§ What you need to do: In the passage below on sin and "the law of the Spirit of life," condense the paragraph that begins "A fierce battle is being fought" into a short bulleted list that keeps its main facts.

____ Document extract

Although these feelings of psychic wrong and maladjustment are deep and penetrating, “the law of the Spirit of life in Christ Jesus" goes even deeper and is more far-reaching. A new principle delivers from the fear, guilt, and moral disorder that have enslaved us, even from infancy.
No psychiatrist can accomplish such a catharsis of the human soul. This "law of the Spirit of life in Christ Jesus" heals. Wrongs and anxieties that even our parents could not relieve find inner cleansing. "When my father and my mother forsake me [where they must leave off], then the Lord will take me up."9 Waggoner offers a breathtaking assurance:"He who takes God for the portion of his inheritance, has a power working in him for righteousness as much stronger than the power of inherited tendencies to evil, as our heavenly Father is greater than our earthly parents."10
Paul explains:"For what the law could not do in that it was weak through the flesh, God did by sending His own Son in the likeness of sinful flesh, on account of sin: He condemned sin in the flesh, that the righteous requirement of the law might be fulfilled in us who do not walk according to the flesh but according to the Spirit."11
The word "likeness" in the Greek means identical, the same as. It cannot mean unlike or different from. Christ who was (and remains) fully God now became (and remains) fully man as well. He built a divine-human bridge that spanned the gulf of alienation that sin has made. Its foundations reach all the way to the deepest root within the nature of the most helplessly lost sinner on earth.
Paul's intent was to present Christ as perfectly equipped to solve the problem of sinful alienation deep within our fallen nature. Here in our human flesh is the bastion where the dragon has made his last stand, and Christ confronts him there.
A fierce battle is being fought between Christ and Satan over this issue of whether that profound alienation can be resolved in “sinful flesh." There is no problem with sin being conquered in sinless nature different from ours. That battle was won long ago in heaven when two-thirds of the angels—in sinless nature—overcame Satan's temptations. That hasn't been an issue since. For Christ to come to earth to fight that same battle over again would be redundant.
The problem now is different. Sin has taken up residence in fallen human nature, in sinful flesh. Satan boasts, ”You can't dislodge me from this lair! No human who has sinful flesh can overcome sin, for it is invincible! The human race belongs to me!"
He arrogantly claims that his invention of sin has developed to where it now proves God is wrong in the great controversy. Sin having taken root so deep in fallen human nature, it can only be tolerated and lightly "pardoned." God must either (a) continue to generously overlook it, or (b) in Roman Catholicism He must tackle the problem after death in a Purgatory when the sinner is shed of his sinful flesh. And most Christians implicitly agree with Satan in one or the other.

________
____ Recorded data

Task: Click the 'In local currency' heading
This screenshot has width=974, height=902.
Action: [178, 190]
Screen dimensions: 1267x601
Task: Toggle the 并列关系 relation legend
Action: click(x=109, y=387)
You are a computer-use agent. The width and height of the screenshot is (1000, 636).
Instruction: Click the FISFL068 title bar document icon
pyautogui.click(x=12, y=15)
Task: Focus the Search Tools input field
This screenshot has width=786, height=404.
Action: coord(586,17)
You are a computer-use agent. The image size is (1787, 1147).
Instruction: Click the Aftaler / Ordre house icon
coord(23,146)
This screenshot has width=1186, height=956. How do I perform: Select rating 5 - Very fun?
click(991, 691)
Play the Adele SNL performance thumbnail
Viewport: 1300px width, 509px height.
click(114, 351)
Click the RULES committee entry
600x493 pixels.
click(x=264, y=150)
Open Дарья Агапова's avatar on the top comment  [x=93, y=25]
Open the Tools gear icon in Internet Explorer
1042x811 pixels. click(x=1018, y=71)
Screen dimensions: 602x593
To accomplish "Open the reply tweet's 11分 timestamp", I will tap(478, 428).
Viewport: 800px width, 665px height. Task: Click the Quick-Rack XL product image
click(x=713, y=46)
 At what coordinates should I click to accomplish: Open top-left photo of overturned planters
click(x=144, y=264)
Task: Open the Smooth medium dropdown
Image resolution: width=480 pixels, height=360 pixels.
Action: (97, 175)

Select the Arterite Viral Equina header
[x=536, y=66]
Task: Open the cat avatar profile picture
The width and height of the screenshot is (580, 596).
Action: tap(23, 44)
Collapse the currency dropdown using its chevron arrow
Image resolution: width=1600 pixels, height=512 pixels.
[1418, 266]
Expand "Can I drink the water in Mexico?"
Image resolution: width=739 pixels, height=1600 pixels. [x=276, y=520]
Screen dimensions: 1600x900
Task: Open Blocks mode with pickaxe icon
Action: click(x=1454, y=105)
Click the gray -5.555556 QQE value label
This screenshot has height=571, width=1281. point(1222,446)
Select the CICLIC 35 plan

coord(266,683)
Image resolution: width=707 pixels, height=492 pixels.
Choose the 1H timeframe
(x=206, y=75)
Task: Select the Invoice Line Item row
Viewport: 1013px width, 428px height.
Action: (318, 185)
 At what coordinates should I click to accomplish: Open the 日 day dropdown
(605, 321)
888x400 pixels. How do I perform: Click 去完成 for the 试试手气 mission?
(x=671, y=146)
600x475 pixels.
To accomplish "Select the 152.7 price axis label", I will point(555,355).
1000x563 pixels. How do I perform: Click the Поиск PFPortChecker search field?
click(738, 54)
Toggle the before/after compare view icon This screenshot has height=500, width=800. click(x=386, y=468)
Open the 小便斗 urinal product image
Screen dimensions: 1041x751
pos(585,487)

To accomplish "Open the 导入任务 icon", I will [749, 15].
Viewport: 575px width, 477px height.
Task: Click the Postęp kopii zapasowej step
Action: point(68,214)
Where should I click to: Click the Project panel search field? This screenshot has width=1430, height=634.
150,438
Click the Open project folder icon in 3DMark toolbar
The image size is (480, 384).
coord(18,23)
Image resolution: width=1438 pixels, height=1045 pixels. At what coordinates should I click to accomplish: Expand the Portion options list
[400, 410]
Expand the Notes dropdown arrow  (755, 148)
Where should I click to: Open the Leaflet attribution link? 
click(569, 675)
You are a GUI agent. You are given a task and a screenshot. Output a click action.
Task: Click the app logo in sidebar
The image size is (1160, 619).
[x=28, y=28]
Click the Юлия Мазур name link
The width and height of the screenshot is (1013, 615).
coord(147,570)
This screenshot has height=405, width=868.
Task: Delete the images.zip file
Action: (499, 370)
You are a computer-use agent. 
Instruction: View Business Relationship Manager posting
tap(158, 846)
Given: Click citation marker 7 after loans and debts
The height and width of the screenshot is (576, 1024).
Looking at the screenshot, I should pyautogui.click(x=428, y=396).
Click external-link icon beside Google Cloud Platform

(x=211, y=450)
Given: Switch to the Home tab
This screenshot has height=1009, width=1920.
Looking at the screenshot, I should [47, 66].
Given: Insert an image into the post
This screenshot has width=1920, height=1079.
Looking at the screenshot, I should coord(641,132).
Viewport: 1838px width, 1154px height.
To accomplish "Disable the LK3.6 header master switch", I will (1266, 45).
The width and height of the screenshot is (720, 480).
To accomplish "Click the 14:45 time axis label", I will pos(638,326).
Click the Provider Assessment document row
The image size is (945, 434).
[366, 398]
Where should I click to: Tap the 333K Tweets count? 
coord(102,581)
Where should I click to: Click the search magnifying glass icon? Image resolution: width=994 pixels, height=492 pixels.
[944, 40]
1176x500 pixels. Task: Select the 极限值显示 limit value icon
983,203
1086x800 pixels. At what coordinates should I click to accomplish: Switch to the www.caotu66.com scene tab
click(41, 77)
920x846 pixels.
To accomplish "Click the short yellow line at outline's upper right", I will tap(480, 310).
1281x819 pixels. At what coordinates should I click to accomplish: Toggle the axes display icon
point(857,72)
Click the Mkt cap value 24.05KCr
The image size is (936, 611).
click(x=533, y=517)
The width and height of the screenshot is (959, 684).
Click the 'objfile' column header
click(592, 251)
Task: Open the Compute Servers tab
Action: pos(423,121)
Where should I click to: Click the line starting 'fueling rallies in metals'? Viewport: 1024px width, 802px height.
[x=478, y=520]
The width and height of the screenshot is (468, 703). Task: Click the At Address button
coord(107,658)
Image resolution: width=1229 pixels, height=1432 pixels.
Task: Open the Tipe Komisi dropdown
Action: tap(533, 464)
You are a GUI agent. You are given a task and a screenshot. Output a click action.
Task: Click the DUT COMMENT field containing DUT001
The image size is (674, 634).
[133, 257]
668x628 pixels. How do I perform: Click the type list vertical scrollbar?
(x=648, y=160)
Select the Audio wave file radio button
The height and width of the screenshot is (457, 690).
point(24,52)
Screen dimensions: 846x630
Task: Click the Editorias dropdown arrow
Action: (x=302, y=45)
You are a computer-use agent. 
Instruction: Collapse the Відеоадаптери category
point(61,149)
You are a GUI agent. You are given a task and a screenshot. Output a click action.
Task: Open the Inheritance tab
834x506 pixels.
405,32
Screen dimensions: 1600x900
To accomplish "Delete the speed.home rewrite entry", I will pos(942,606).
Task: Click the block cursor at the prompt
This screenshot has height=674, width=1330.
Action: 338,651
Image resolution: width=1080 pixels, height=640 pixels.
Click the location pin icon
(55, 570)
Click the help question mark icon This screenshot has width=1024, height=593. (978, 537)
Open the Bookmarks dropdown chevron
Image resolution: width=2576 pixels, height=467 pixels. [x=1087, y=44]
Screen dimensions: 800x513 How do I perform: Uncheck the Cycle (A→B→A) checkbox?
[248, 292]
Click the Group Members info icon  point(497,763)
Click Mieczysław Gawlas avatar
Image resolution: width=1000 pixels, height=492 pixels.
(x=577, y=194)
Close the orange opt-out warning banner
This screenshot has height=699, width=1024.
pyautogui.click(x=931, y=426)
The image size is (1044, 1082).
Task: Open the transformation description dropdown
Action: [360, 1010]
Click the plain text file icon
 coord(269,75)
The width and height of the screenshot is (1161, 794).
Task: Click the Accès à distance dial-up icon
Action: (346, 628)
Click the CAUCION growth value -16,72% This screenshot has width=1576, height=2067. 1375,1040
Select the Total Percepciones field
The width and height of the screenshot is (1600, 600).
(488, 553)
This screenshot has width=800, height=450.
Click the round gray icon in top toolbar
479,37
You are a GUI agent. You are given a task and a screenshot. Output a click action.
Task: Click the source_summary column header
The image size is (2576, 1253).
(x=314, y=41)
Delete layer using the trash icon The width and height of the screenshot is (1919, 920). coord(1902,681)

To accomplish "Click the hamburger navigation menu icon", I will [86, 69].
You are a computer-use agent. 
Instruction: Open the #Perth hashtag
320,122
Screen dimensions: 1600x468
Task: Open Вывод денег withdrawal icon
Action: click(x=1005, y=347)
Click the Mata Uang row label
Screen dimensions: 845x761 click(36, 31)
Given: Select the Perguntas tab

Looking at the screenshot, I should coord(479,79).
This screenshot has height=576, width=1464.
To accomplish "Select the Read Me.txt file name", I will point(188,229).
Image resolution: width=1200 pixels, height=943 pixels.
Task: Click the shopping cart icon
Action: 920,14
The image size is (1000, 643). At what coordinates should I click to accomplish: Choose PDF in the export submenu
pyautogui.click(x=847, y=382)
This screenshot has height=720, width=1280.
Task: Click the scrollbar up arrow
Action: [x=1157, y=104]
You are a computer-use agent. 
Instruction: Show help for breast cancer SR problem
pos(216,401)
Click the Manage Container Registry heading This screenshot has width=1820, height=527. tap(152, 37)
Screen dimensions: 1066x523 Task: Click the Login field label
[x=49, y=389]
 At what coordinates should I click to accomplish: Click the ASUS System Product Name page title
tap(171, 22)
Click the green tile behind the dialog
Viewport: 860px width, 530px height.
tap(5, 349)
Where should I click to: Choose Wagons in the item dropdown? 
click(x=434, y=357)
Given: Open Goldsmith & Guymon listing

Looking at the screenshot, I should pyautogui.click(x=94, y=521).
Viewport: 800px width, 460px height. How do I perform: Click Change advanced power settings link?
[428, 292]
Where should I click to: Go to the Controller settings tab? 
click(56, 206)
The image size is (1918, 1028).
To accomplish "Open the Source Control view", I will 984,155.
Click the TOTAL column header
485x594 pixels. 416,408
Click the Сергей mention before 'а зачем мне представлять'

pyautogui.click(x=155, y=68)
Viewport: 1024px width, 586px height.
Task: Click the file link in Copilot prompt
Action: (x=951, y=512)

________

§ Solved exercise:
- Christ and Satan are fighting fiercely over whether profound alienation can be resolved in "sinful flesh."
- Conquering sin in a sinless nature unlike ours poses no problem.
- That battle was won long ago in heaven, when two-thirds of the angels, in sinless nature, overcame Satan's temptations. It has not been an issue since.
- For Christ to come to earth and fight that same battle again would be redundant.